El tema de la religión hasta ese entonces había sido tabú, de pronto quedó abordado por el mismo que la prohibió. Se hacían colas para comprar ese libro y como una Biblia todos los cubanos se pusieron a leerlo. Para muchos era una novedad aquella faceta que ahora dejaba al descubierto al antiguo alumno de colegios jesuitas. Por supuesto, lo que Castro estaba anhelando era la famosa visita del Papa, algo que él siempre tuvo en mente y que demoraba en realizar por situaciones de contexto internacional. Recientemente a este Frei Betto se le ha vuelto a ver en La Habana participando en grandes cenas gastronómicas con el presidente actual y la Primera Dama.

De izquierda a derecha William Navarrete, Ofelia Schuder García Menocal, 
fray Rafael Fernández Rguez del Rey y Margarita Larrinaga en Madrid. Foto Pierre Bignami

- ¿En qué condiciones se produce su salida definitiva de Cuba y por qué vive hoy en Madrid?

Salí de Cuba en el 2002, expulsado y bajo amenaza de prisión, incluso de muerte. En realidad, no me expulsan, pues ese término ellos no lo utilizan, sino que se valen de un mandato del provincial, para dar la impresión de que no hay ninguna relación con temas políticos. Pero en esto tuvo mucho que ver mi vieja amistad con Osvaldo Payá Sardiñas. Yo le prestaba al líder del proyecto Varela mi iglesia dos veces al año. E incluso, entre los fieles, él estuvo tratando de recolectar firmas para su proyecto. Yo pensé también que mi expulsión también tenía que ver con la traición de un amigo. Luego supe que éste había orquestado todo para salvarme la vida, pues en realidad a quien mataron años después fue a mi sucesor.

Salí vía Miami, en donde viví tres años y en donde oficié en las iglesias de St. Brendan (en Westchester) y St. Benedict (en Hialeah), antes de llegar a Madrid. Aquí, en la iglesia San Fermín de los Navarros, remplacé al padre Emérito González, que también era cubano y estaba ya muy mayor.

- Entre sus ocupaciones está de ser también capellán de la archicofradía de la Virgen de la Caridad del Cobre en Madrid. ¿En qué consiste esta labor?

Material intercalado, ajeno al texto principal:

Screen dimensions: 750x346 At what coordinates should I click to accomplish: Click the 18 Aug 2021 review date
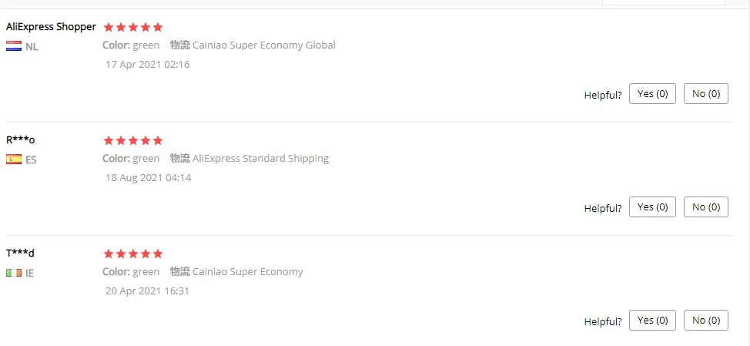point(148,178)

La archicofradía es muy antigua y sus orígenes hay que buscarlos en el hecho de que en mayo de 1871 comenzó a venerarse, con autorización de la reina María Cristina, la imagen de Nuestra Señora de la Caridad del Cobre en la iglesia del monasterio de las Descalzas Reales, en donde aún hoy se conserva. La asociación de damas cubanas quedó fundada en 1923, fue aprobada por el Obispo de Madrid y su primera presidenta fue Caridad Duany de Ros.

Antes de yo llegar a esta archicofradía su capellán era el padre Pedro Capdevila, quien ya estaba muy mayor cuando me propusieron ocupar su lugar. Esencialmente, mi función es organizar el culto de la virgen, ayudar a los cubanos emigrantes gracias a las obras de caridad y recibir a los sacerdotes que vienen a visitarnos. La asociación vive exclusivamente de donaciones y de lo que aportan sus miembros. Por supuesto, sin contar mi actividad cotidiana como sacerdote de San Fermín de los Navarros.